社会思想史を研究しているらしい、おそらく若い方なのだろうが、次のような発言に一週間ほど前、行き当たった。

《生活保護にしろ在日にしろ、つまりは「我われの問題」としてはとらえていない、ということだ。自分たちとは関係ない別世界のお話し。リアリティへの眼差し以前の、無関心と無知と無自覚。

でも、それも仕方ないことだとも思う。例えば、就職活動で自分の人生の選択を迫られている時に遠くの土地で起こっている排外デモに気をとめるだろうか。毎日毎日夜遅くまで働かされて家庭のために頑張ってるなかで生活保護をめぐる過剰なバッシングの欺瞞と虚偽に目が向くだろうか。

みんなみんな自分の食べることで精一杯。余裕なんてありゃしない。無関心と無知と無自覚なんて言われたら腹が立つ。だってみんな精一杯生きてるんだから。これは、生命過程の必然性(アレント)のせいではない。後期資本主義という社会制度のせいである。我われの眼差しは、胃袋からやはり社会構造へ。》


おそらく今、大学に残って研究されている人の大半は、このような感じ方をもっているのだろう(上の文は、今はニーチェやドゥルーズを中心に研究しているらしいーーたしか最近「現代思想」のニーチェ特集での討論に参加した人物と記憶するーー、哲学と政治思想の研究者のツイッター上のリツイートなのだが)、あるいは、すでに教師の職を得た四十前後の学者たちでさえ。だが余裕がないから、レイシズムや生活保護に無関心のとき、はたして社会構造にまなざしが向くのだろうか。

加藤周一は、「彼らが気になるという事実がまずあって、私がその事実から出発する」と四十年以上まえ書いている。

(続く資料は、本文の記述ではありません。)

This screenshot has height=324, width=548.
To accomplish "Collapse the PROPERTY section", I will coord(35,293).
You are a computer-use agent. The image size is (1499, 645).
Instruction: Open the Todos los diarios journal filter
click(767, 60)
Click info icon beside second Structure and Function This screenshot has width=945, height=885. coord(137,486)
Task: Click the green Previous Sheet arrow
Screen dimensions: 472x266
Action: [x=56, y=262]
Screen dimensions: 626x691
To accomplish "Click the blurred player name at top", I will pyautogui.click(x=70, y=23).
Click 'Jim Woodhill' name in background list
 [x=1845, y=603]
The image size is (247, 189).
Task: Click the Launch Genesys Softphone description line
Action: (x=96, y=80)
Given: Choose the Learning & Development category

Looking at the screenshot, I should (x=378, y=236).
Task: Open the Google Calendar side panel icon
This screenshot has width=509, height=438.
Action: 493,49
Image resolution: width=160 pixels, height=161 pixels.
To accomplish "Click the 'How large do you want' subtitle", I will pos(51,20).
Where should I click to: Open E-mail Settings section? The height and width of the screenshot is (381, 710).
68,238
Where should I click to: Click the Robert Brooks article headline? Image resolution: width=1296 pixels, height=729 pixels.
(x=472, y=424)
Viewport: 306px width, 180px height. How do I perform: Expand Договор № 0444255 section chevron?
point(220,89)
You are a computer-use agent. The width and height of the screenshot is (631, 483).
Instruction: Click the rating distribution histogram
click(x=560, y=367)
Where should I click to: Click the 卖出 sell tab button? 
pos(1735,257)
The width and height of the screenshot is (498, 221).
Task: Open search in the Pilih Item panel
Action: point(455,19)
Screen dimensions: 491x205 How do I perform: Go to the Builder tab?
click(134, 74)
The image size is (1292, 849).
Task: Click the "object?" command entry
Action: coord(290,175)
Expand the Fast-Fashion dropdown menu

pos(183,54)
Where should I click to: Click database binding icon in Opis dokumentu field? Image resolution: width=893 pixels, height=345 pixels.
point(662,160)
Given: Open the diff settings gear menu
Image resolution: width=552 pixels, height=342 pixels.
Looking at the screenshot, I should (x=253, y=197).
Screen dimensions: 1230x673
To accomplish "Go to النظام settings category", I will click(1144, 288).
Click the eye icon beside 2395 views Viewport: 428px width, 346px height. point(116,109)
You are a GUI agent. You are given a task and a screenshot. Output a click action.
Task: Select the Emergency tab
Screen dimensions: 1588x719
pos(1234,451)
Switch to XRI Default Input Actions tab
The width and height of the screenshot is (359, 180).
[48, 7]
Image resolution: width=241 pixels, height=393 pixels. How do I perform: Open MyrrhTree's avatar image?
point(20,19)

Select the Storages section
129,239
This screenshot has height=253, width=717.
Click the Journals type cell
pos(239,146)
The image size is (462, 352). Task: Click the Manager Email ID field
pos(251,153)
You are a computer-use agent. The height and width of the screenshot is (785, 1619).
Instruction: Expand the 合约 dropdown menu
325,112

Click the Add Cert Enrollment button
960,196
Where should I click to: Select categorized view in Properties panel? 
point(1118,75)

……最近になって、ある新聞記事を読むまでは、南ヴェトナムの子供たちがどれほど殺されたのかということも、ほとんど知らなかった。一九六一年から六六年まで、ナパームで爆撃された南ヴェトナムの村では二五万人の子供が死んだ」とその新聞の記事は報告していた、「七五万人が手肢をもぎとられ、負傷し、火傷を負った……」(記事のもとになったのは、米国のカトリックの学校で、子供のための研究所を指導していた人のヴェトナム視察報告である。)そこに書かれていた数字は、正確ではなかったかもしれない。しかし故意に誇張されていたのではなかっただろう。たとえ殺された子供が、二五万人でなく、実は二〇万人であったとしても、三〇万人であったとしても、そのことの意味に変わりはない。それをどうすることも私にはできない。とすれば、なんのために、遠い国のみたこともない子供たちのことを、私は気にするのであろうか。――その「なんのために」に、私はみずからうまい返答を見出すことができない。 
新聞記事を読んだ日の夕方に、私は旧知の実業家とハンガリア料理の店で、夕食をしていた。(……)久しぶりで会った私たちは、飲食の評判をしたり、最近の下着の流行の話をしていた。(実業家の若い妻君は、そういうことに詳しかった。)私はそういう話が少しつづいたところで、「どうも経済的繁栄の第一の徴候は、瑣末主義のようですな」といった。私はそれを、自ら嘲りながら、皮肉な冗談としていったのである。しかし実業家の妻君は、それを真面目な非難としてうけとったらしい。「それはどういう意味ですか」と彼女は笑わずに反問してきた。「ヴェトナム戦争の真最中に、私たちが出会って、流行の袖の長さが一糎長いか短いかという話をしているということですよ」と私は説明した。「いいじゃないか」と実業家はいった。「二五万人の子供が殺されている、という話を知っていますか」「ぼくは信じないね」「そう気軽にいいなさんな」と私はいった、「そもそもあなたは、ヴェトナム戦争についてはどんな初歩的なことも知らないのでしょう。交戦している一方の側の言分は漠然と知っていても、他方の側の言分は一度も読んだことさえない。ジュネーヴ協定の内容も、三国監視委員会の公式報告も見たことがない。それでは、私のいったことが、ありそうもない、と考える根拠もないでしょう。基礎資料を見もしないで、ぼくは信じない、などといっているから、あなた方は、ナチが何百万人も殺してしまった後になって、強制収容所と毒ガス室のことは知らなかった、といい出すのだ。彼らは知らなかったのではなく、知りたくなかったのだ。あなたが信じないのではなく、信じたくないのだ……」。 
「ぼくはそういうことを知りたくないね、平和にたのしんで暮したいのだ」とその実業家はいった、「知ったところで、どうしようもないじゃないか」――たしかに、どうしようもない。しかし「だから知りたくない」という人間と、「それでも知りたい」という人間とがあるだろう。前者がまちがっているという理くつは、私にはない。ただ私は私自身が後者に属するということを感じるだけである。しかじかの理くつにもとづいて、はるかに遠い国の子供たちを気にしなければならぬということではない。彼らが気になるという事実がまずあって、私がその事実から出発する、また少なくとも、出発することがある、ということにすぎない。二五万人の子供――役にたっても、たたなくても、そのこととは係りなく、そのときの私には、はるかな子供たちの死が気にかかっていた。全く何の役にもたたないのに、私はそのことで怒り、そのことで興奮する。……(加藤周一『羊の歌』1968--「古きよき日の想い出」の章 P167 )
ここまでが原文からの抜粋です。